Exercise objective: There is one span to output from the data below: the lines starting at the line with "You are a computer-use" and ending at the line with "Instruction: Click the Details column header". Output it exactly, ends included, nothing more.

Input:
· · · ·

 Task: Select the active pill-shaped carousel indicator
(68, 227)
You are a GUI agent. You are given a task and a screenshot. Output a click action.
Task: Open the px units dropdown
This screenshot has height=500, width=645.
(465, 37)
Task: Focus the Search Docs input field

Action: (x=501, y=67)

· · · ·

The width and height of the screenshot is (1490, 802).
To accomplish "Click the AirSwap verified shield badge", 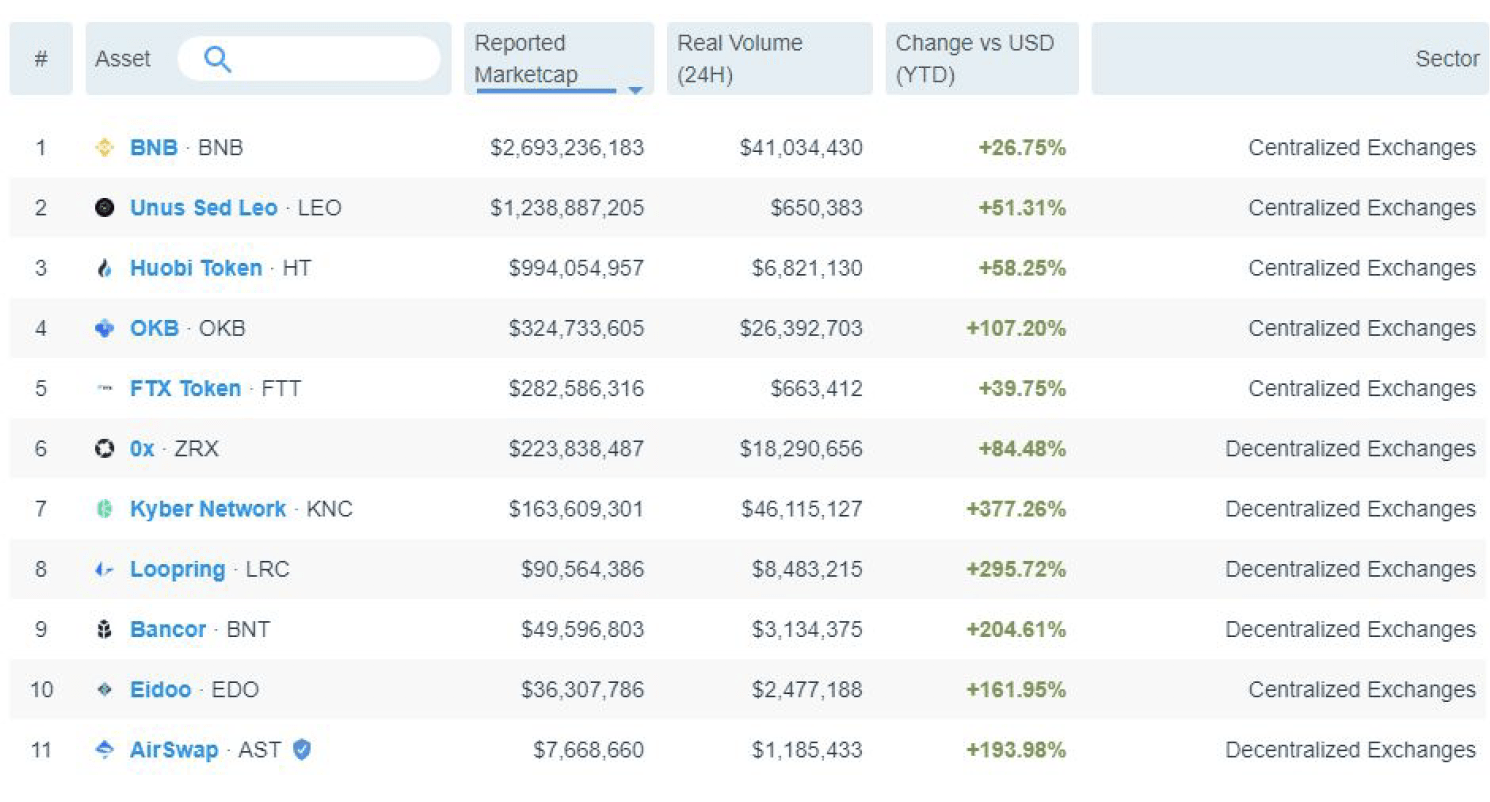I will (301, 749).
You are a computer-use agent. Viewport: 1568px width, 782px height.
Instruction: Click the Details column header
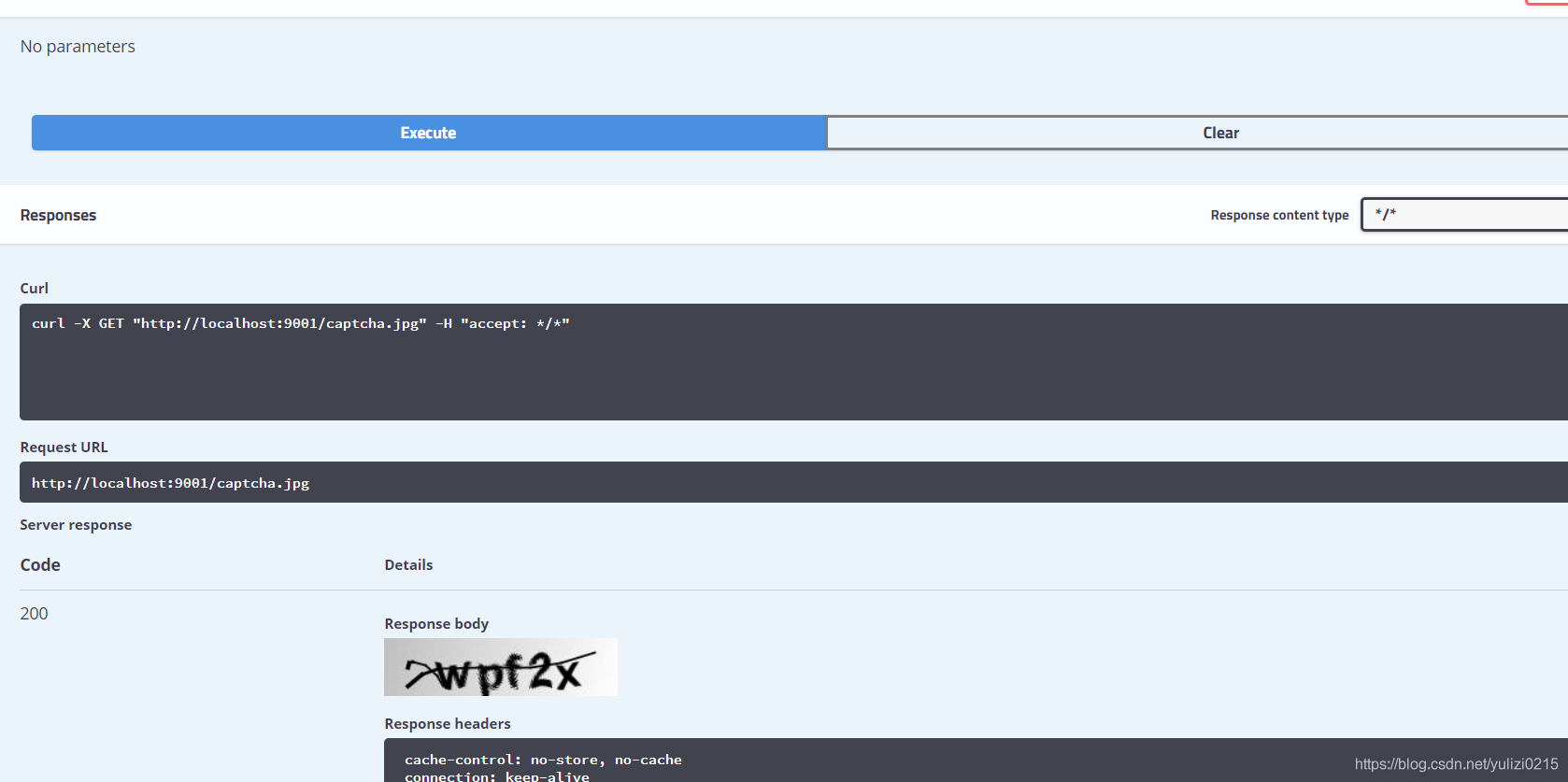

· · · ·

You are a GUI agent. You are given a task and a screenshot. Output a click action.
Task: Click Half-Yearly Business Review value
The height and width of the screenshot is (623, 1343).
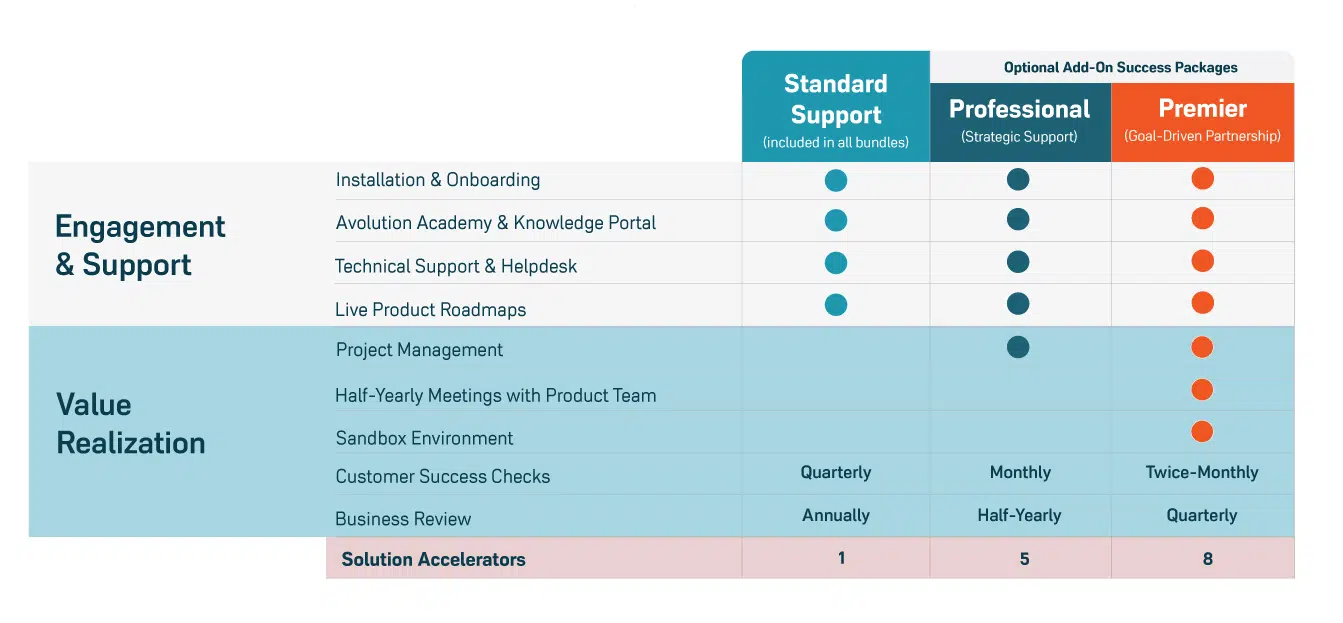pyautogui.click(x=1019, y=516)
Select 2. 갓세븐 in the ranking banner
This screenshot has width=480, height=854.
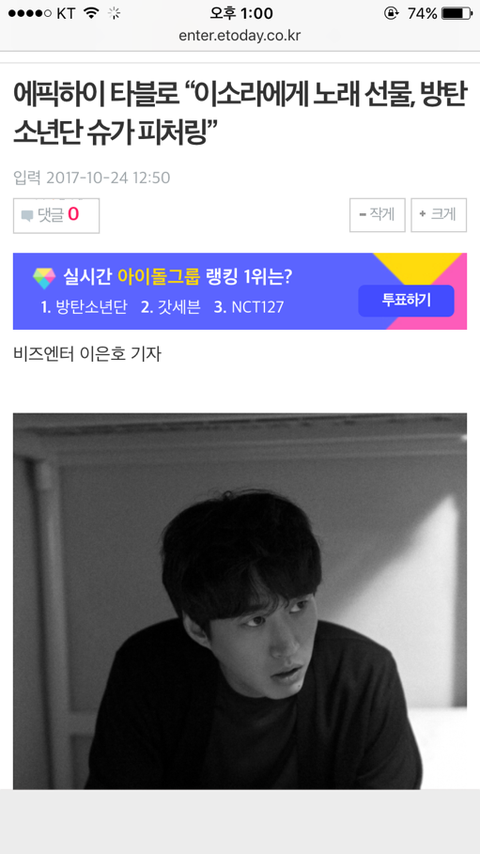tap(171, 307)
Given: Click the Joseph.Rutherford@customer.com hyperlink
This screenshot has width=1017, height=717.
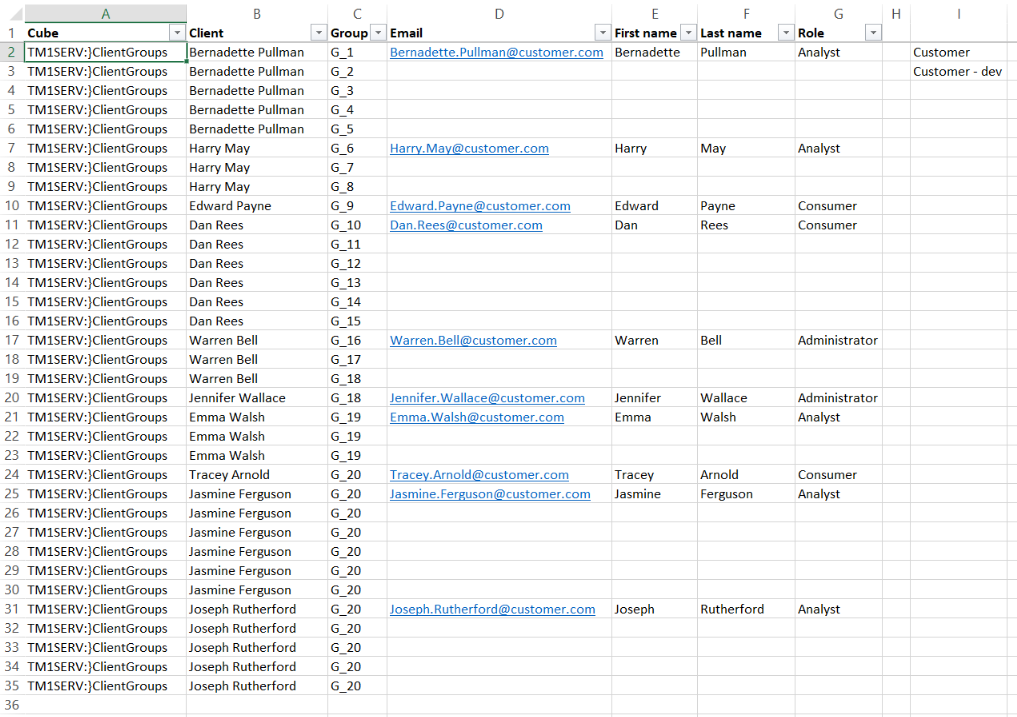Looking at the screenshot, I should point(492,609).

· · · ·

Result of this task:
You are a computer-use agent. Viewport: 1568px width, 782px height.
Instruction: Click the Details column header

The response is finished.